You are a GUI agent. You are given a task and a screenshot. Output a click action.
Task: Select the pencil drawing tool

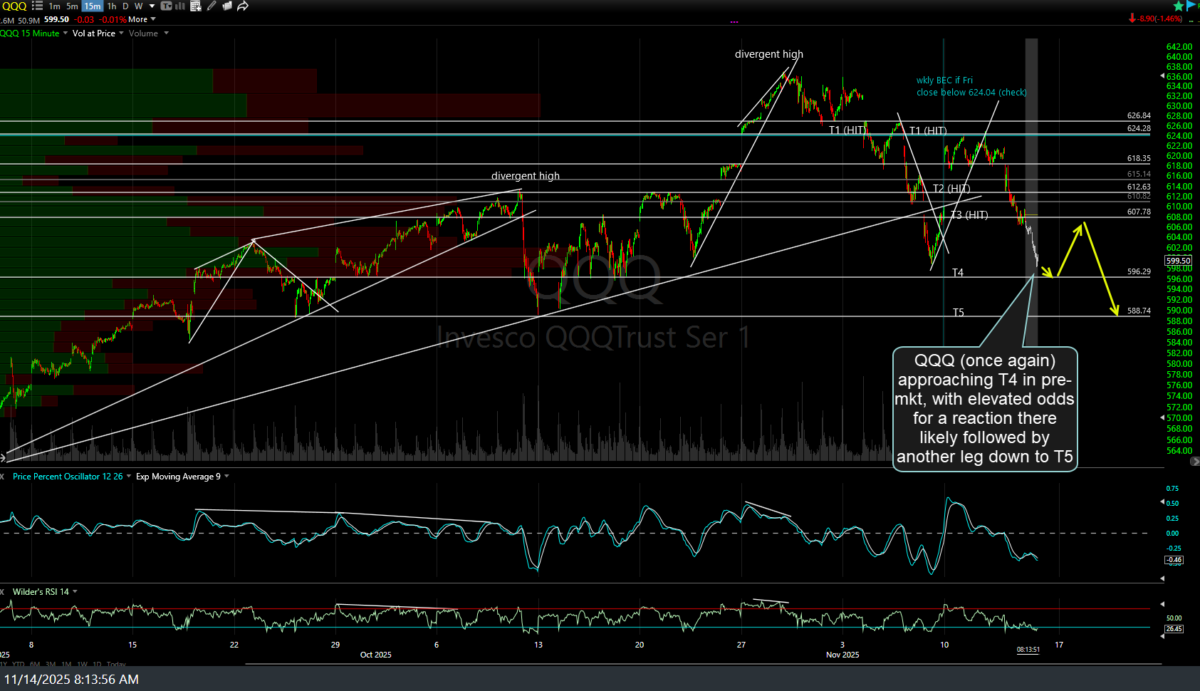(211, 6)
==
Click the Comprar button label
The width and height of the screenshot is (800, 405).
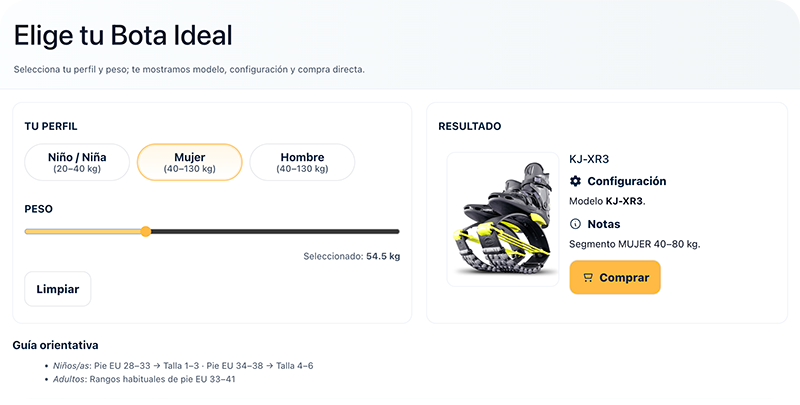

Goal of the exercise = Look for "screenshot" in each line of the material, then copy the lines where it is found.

Response area =
You are a GUI agent. You are given a task and a screenshot. Output a click action.
The width and height of the screenshot is (800, 405).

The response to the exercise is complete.